**Requirement**
Scan the data below for the string "green". Show every line where it turns up.

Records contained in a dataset
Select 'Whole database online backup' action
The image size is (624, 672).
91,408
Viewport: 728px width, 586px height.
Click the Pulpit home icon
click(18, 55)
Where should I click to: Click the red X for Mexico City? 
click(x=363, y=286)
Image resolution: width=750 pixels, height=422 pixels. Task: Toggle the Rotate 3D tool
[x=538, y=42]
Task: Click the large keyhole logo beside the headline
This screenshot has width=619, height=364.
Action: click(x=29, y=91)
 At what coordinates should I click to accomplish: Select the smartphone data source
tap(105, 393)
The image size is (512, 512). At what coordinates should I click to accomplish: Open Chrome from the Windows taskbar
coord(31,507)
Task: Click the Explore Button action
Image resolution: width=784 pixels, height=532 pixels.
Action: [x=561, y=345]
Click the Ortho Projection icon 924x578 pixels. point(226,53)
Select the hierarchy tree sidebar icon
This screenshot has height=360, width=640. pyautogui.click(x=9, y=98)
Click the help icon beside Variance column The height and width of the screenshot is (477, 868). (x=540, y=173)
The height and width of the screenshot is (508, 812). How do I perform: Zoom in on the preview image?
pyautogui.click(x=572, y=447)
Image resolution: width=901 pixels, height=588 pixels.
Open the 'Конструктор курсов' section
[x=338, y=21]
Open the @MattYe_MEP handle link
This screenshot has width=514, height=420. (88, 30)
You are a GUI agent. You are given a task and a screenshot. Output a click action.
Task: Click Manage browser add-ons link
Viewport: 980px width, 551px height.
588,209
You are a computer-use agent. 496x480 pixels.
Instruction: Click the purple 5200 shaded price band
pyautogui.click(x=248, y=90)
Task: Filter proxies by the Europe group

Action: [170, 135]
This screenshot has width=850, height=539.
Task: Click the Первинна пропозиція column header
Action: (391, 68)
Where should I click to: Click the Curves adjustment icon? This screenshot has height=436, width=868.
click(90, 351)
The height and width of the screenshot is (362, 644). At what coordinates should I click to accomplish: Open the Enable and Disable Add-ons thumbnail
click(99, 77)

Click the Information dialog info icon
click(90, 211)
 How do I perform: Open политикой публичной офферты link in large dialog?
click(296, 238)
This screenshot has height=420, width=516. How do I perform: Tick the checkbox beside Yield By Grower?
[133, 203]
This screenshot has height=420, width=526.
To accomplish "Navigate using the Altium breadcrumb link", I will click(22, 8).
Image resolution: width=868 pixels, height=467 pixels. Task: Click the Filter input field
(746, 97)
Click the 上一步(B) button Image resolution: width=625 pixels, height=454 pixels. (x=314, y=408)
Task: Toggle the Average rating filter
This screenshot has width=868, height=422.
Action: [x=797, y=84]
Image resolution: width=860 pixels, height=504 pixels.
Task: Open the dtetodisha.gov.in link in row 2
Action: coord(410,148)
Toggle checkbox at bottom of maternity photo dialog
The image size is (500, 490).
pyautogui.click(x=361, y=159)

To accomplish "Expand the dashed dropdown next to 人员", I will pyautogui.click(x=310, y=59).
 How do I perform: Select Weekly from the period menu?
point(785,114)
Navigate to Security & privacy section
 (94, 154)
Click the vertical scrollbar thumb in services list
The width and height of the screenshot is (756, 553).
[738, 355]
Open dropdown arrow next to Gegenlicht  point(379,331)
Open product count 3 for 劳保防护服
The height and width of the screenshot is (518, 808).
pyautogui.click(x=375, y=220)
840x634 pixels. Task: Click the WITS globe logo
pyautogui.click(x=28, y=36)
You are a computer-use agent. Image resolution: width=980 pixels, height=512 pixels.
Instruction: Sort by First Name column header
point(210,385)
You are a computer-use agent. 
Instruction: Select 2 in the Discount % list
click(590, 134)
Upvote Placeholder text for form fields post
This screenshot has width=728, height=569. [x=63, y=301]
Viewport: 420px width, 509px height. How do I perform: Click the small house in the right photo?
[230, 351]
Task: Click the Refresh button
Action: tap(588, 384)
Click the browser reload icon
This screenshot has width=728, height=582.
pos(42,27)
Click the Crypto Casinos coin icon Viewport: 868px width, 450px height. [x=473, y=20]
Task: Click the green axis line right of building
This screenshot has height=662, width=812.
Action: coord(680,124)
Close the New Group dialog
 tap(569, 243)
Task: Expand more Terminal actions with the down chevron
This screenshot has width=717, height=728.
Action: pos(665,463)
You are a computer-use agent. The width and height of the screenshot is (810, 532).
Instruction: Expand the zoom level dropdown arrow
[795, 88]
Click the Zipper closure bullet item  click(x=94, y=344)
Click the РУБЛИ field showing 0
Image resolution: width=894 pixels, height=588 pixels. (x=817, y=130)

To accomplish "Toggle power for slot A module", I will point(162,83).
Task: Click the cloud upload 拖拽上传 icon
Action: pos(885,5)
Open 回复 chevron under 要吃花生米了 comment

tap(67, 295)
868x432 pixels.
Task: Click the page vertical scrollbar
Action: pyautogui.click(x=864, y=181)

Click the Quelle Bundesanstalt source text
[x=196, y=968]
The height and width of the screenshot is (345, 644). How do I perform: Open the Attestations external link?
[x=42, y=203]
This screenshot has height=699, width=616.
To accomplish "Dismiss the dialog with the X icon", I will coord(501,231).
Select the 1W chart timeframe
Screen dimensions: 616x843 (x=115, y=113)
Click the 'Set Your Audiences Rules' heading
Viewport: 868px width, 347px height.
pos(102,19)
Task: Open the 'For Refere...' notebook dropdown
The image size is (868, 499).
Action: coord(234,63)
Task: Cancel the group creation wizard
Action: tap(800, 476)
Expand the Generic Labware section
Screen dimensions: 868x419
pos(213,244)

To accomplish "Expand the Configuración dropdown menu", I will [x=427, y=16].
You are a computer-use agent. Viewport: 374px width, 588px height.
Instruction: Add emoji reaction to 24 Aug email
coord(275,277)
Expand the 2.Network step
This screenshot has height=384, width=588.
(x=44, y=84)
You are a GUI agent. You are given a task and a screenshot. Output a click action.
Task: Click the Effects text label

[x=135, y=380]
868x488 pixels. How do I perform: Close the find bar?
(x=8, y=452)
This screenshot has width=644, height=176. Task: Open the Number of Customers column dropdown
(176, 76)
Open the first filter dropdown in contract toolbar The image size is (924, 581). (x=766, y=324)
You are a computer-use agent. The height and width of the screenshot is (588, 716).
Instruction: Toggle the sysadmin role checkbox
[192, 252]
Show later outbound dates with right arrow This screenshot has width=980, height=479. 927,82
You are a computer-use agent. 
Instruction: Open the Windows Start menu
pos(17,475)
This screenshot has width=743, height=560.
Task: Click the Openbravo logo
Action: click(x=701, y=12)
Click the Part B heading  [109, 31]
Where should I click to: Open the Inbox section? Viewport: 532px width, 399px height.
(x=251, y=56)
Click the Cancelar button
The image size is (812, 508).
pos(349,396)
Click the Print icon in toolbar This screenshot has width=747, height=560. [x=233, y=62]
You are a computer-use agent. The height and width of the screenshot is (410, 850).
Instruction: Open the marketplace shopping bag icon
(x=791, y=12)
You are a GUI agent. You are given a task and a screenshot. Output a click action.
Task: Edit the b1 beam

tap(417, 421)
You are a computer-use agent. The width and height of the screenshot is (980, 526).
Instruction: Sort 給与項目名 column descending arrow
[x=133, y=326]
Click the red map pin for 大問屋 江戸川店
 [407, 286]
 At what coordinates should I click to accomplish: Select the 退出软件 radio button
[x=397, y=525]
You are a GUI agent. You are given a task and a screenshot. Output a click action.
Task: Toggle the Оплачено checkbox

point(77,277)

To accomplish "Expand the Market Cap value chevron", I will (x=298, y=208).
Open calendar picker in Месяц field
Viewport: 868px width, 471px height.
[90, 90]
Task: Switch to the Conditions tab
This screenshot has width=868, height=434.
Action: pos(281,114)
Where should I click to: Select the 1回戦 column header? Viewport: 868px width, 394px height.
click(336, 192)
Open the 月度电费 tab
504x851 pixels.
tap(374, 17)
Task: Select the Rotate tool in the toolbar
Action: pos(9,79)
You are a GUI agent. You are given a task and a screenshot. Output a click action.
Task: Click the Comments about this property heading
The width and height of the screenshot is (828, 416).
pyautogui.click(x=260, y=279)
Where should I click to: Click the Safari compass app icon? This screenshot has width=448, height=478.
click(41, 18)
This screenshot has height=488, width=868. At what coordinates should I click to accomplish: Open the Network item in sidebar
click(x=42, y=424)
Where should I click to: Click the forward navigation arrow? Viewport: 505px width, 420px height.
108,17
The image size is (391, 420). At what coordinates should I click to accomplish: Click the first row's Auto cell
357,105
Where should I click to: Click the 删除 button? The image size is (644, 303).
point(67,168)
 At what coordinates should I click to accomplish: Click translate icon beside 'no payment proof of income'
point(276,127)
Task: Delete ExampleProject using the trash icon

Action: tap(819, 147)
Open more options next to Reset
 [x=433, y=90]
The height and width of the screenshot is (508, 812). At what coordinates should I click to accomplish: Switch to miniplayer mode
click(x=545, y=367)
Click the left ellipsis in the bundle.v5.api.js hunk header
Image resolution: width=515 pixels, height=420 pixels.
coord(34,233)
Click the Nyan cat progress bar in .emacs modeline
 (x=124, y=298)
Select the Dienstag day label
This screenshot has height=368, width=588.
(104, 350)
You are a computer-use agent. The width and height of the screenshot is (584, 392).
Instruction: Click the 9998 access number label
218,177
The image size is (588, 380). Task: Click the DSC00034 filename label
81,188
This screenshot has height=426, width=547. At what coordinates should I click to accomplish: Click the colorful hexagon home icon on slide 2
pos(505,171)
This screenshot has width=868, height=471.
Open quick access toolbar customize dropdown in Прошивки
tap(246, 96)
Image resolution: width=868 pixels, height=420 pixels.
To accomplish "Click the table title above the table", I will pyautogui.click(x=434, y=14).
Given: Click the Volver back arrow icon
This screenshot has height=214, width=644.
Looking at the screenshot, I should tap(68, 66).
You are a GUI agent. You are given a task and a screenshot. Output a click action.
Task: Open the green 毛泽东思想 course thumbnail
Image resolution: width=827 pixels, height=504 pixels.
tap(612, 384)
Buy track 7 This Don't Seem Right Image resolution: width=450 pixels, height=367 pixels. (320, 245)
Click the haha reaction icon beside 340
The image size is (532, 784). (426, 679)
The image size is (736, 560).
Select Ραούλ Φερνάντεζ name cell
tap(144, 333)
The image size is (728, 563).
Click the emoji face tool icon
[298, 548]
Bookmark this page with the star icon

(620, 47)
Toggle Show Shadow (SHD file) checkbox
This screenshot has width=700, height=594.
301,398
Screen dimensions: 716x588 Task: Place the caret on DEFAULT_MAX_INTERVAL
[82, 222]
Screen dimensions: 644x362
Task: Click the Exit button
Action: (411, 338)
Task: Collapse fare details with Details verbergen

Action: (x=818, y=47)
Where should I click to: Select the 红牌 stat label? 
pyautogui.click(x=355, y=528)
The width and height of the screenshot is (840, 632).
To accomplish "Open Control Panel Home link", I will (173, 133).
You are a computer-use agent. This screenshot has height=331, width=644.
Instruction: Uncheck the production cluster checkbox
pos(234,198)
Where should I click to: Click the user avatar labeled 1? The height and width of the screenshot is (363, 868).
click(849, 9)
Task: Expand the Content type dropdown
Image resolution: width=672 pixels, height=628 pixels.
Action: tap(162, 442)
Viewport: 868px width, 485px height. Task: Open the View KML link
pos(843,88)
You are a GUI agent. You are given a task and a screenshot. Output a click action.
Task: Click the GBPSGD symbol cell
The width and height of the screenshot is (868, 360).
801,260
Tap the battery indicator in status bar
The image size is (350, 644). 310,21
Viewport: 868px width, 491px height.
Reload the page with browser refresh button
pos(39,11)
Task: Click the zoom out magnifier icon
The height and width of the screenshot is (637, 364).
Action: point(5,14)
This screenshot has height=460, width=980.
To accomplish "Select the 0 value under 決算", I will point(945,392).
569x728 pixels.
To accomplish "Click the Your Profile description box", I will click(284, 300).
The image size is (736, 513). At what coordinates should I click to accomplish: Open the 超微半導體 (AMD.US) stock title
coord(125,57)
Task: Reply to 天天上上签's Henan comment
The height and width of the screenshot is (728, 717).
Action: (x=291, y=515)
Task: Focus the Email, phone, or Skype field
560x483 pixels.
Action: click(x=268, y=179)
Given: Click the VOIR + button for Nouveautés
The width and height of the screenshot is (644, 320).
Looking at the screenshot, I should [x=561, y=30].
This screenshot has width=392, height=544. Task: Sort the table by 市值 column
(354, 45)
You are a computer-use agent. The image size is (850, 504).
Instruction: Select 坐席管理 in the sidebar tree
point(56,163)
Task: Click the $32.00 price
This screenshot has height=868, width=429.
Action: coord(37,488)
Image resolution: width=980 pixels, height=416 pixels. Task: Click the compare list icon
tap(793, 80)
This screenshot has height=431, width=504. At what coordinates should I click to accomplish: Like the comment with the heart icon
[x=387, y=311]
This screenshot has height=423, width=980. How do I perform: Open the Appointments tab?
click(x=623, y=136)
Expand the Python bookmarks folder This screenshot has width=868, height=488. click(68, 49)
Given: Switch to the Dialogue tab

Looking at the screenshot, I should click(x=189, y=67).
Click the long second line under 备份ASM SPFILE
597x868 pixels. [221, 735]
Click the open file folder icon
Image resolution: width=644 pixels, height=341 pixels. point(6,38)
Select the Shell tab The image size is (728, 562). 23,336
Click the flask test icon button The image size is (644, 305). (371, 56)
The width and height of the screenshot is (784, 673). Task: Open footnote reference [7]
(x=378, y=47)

**Exercise answer**
Task: Click the green axis line right of building
Task: Open the green 毛泽东思想 course thumbnail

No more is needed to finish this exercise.